Loin des rues familières d'Ottawa et bien au-delà des couloirs des débats commerciaux nord-américains, un nouveau chapitre des relations Canada-Chine se déroule dans la grandeur du cœur diplomatique de Pékin. Cette semaine, le Premier ministre canadien Mark Carney s'est tenu devant des responsables chinois et a déclaré ce que beaucoup ici — et à l'étranger — appellent un renouvellement des liens bilatéraux. Lors de la première visite officielle d'un dirigeant canadien en huit ans, Carney a décrit ce moment comme le début d'une nouvelle ère — un tournant après des années marquées par des tensions, des tarifs douaniers et des ponts diplomatiques manqués.
Depuis son entrée en fonction il y a 10 mois, Carney a fait de la réparation des liens tendus, qui se sont détériorés sous son prédécesseur, une priorité, remontant à la détention en 2018 d'un cadre supérieur chinois de la technologie par le Canada et aux représailles subséquentes de Pékin. Ces anciens différends ont été aggravés par les tarifs douaniers de 100 % du Canada sur les véhicules électriques chinois et les contre-tarifs de la Chine sur les produits agricoles. Tout cela a laissé la relation endommagée, son potentiel assombri. Mais dans des déclarations faites à Pékin, Carney a adopté un ton d'optimisme prudent. Les deux parties ont accueilli le renouvellement de l'engagement bilatéral — englobant des questions économiques, financières, énergétiques et de sécurité — et ont exprimé l'espoir que les partenariats puissent croître tant en profondeur qu'en ampleur.
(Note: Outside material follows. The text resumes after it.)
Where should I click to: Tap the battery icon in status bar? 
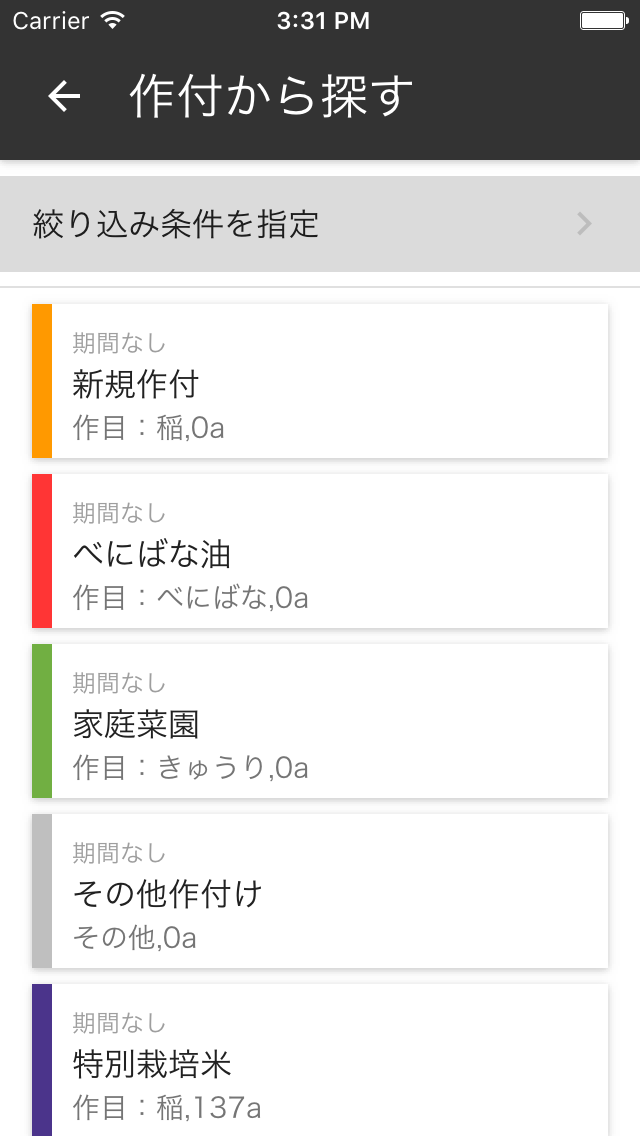603,20
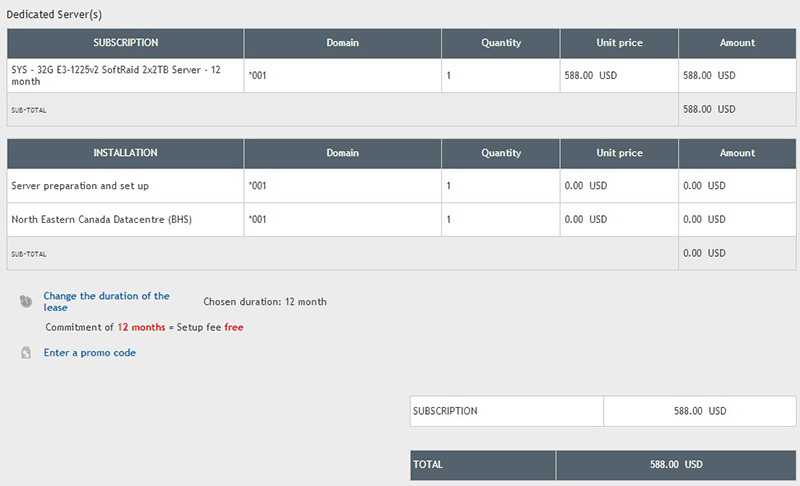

Les dirigeants chinois ont fait écho à ce sentiment. Le Premier ministre Li Qiang et des diplomates de haut rang ont décrit la visite de Carney comme une étape importante vers une coopération plus profonde et une confiance mutuelle, soulignant l'intérêt de Pékin à inviter davantage d'engagement commercial canadien sur ses marchés. Dans le même temps, les deux gouvernements ont signé des mémorandums d'accord et des accords de coopération préliminaires sur l'énergie, la prévention de la criminalité, la culture, la foresterie et la sécurité alimentaire — des cadres pratiques destinés à créer un élan pour une collaboration future.
Pour le Canada, la visite revêt un poids stratégique au-delà du commerce bilatéral. Avec plus des trois quarts des exportations canadiennes traditionnellement destinées aux États-Unis, Carney a souligné l'objectif de réduire la dépendance économique à un seul marché. Le nouvel accent mis sur la Chine intervient dans un contexte de changements globaux plus larges — du protectionnisme américain aux alliances de chaînes d'approvisionnement changeantes — qui ont encouragé Ottawa à se diversifier. La Chine reste le deuxième partenaire commercial du Canada, et renforcer les liens là-bas offre un chemin vers de plus larges opportunités en Asie et au-delà.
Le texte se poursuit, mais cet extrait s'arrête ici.